Why You Should be Excited About Plant Leather
Faux leather is not a new concept. The first alternative leather was invented in the 19th Century, and since then, the vegan leather industry has seen all kinds of development as the world experimented with a variety of synthetic derivatives.
Where these typically plastic-based vegan leathers leave many environmentally-friendly fashionistas wanting, plant based leather offers a new world of promise.
Leather made from plants? That’s right, these vegetable leather solutions run the gamut of plant-based materials from mushroom, pineapple and corn, to banana, apple, cactus, green tea, coffee grounds, coconut water and more; many even make use of agricultural waste, a true win-win!
Plant leather ticks off a lot of boxes: cruelty-free, climate-friendly and low-impact. Some vegetable leathers are also as durable as animal leather, while being attractive and surprisingly leather-like in feel and appearance.
Plant Leather May Have A:
>40x lower carbon impact than traditional leather
>17x lower carbon impact than synthetic vegan leather
Will these more eco friendly vegan leather alternatives replace “real” leather? Probably not, but we predict that one day, they could give animal-based leather a real run for its money.
Mycelium leather – a leather-like material made from mushrooms – is one of the hottest options on the plant-based leather scene. The mycelium is the underground root structure of a fungal colony (i.e., mushrooms) which are like tiny threads that spread widely through the soil under the forest floor.
Mushroom leather is grown from mycelial cells which are specially cultivated to result in a supple and robust leather alternative. It can be bred quickly and efficiently in different shapes, sizes and widths, substantially cutting down the production time compared to traditional leather.
Mycelium leather has been popularized by Italian textile company Grado Zero Espace who have been producing it under the brand name Muskin.
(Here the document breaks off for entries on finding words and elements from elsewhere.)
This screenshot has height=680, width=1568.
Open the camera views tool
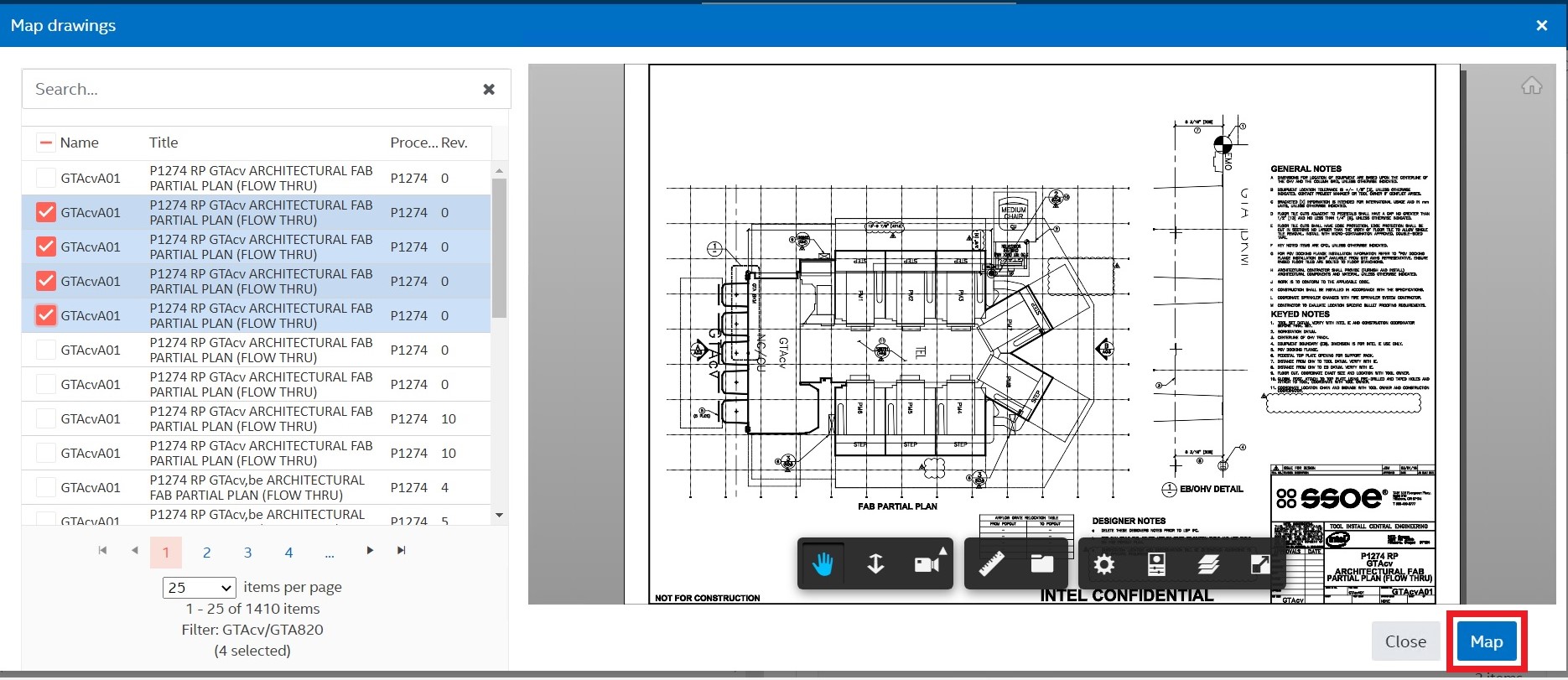point(927,564)
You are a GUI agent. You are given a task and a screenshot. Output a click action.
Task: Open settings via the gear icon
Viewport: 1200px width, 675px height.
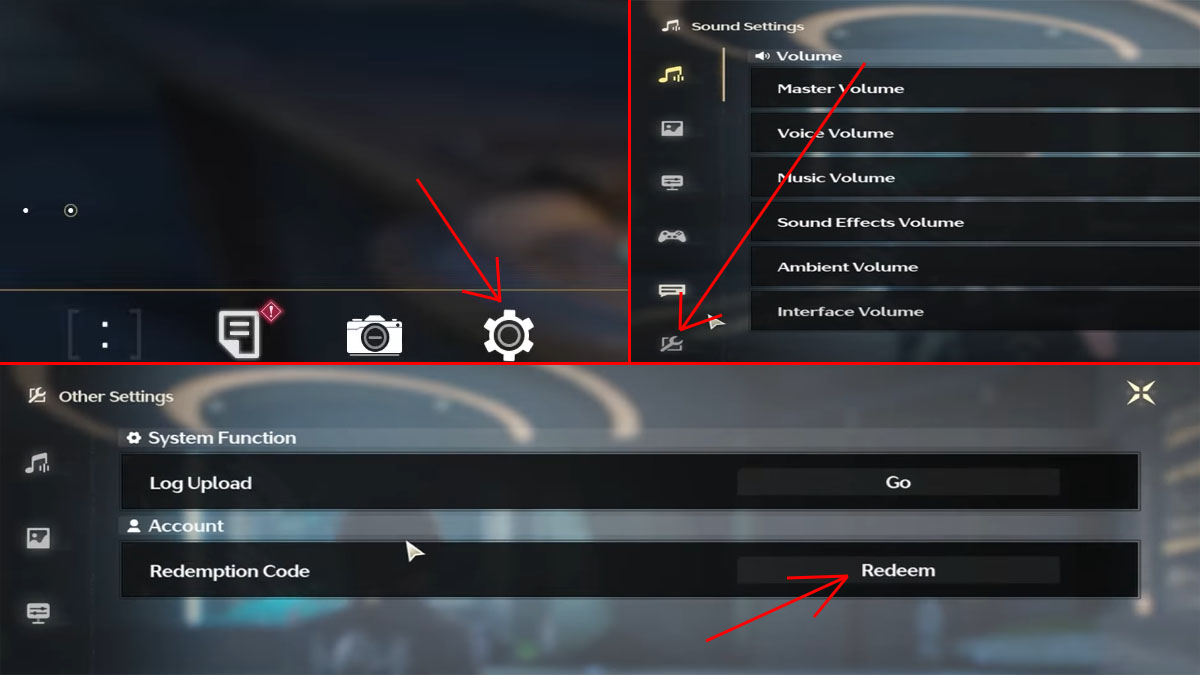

Not only is this leather made from plants, but Grado Zero uses all natural products during the manufacture of Muskin.
It’s actually a real sustainability star. As a model example for the circular economy, the corn cobs, wood chips and straw by-products of manufacture can be mixed with mushroom spawn to grow more mycelium. Other waste products generated can be reused as an organic crop fertilizer, or for beekeeper’s smoke.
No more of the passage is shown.